AIM OF THE EXERCISE =
Would you give the entries below again in full, exactly as they stand?

(Pixel coordinate grounding data)
*** Block opens ***

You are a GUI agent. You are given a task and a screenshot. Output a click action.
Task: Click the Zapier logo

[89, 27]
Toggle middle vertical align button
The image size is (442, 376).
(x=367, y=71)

*** Block closes ***

EXERCISE SOLUTION =
You are a GUI agent. You are given a task and a screenshot. Output a click action.
Task: Click the Zapier logo

[89, 27]
Toggle middle vertical align button
The image size is (442, 376).
(x=367, y=71)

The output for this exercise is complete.